***** Brano scelto

Perché questo è ora in Italia la scuola: luogo dove non solo la cultura massificandosi s’è
immiserita; come previsto da Nietzsche. Ma inoltre pure sede di procedura
devirilizzante, per esclusiva somministrazione di insegnanti donna. Dalle tre maestre per
classe alle schiere di casalinghe traviate nelle medie superiori, dove il livello finale di
ignoranza risulta peggiore addirittura di quello europeo. E la Gelmini di questo insistito
spreco di anime giovani, per via di massificazione e matriarcato, parrebbe coi suoi
occhialini la perfetta incarnazione. Invece ci sorprende: da ministra, sia benedetta,
difende i due atti più sani ed eversivi che potevano pensarsi. Dimagrisce in un triennio di
87 mila unità gli, e soprattutto le, insegnanti; proclama la riforma delle scuole in
fondazioni. E la direi solo perciò genio virile e pratico.

**********
***** Dati raccolti

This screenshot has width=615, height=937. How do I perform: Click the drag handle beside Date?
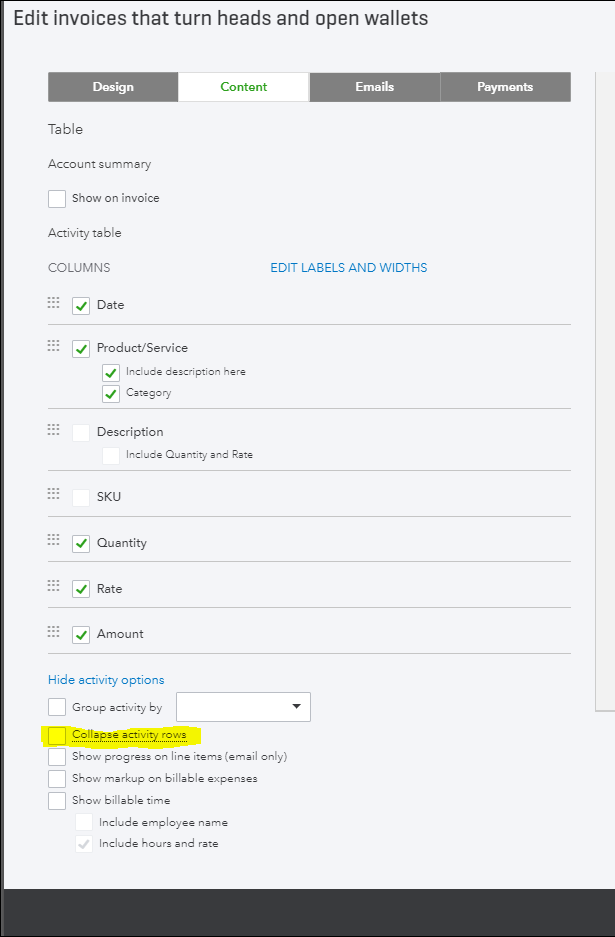coord(54,303)
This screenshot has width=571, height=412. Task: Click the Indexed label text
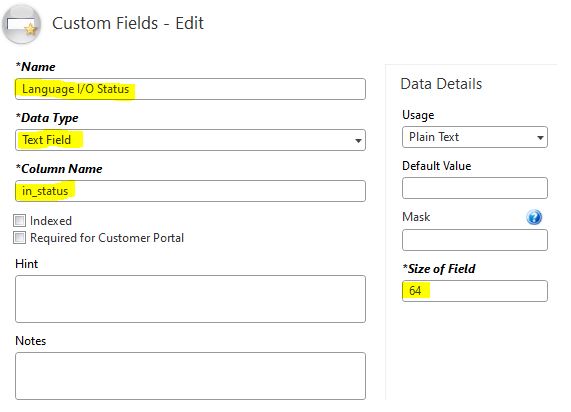51,221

**********

* _Sfide_
• a. Modifica il brano scelto: riscrivi il passo che inizia con le parole "Perché questo è" e si ferma dopo "virile e pratico.", mettendo "occhiali" al posto di "occhialini".
• b. Come si traduce in inglese questa frase del brano scelto: "Invece ci sorprende: da ministra, sia benedetta, difende i due atti più sani ed eversivi che potevano pensarsi."?

* _Soluzioni degli esercizi_
• a.
Perché questo è ora in Italia la scuola: luogo dove non solo la cultura massificandosi s’è
immiserita; come previsto da Nietzsche. Ma inoltre pure sede di procedura
devirilizzante, per esclusiva somministrazione di insegnanti donna. Dalle tre maestre per
classe alle schiere di casalinghe traviate nelle medie superiori, dove il livello finale di
ignoranza risulta peggiore addirittura di quello europeo. E la Gelmini di questo insistito
spreco di anime giovani, per via di massificazione e matriarcato, parrebbe coi suoi
occhiali la perfetta incarnazione. Invece ci sorprende: da ministra, sia benedetta,
difende i due atti più sani ed eversivi che potevano pensarsi. Dimagrisce in un triennio di
87 mila unità gli, e soprattutto le, insegnanti; proclama la riforma delle scuole in
fondazioni. E la direi solo perciò genio virile e pratico.

• b. Instead she surprises us: as minister, bless her, she defends the two soundest and most subversive acts that could have been conceived.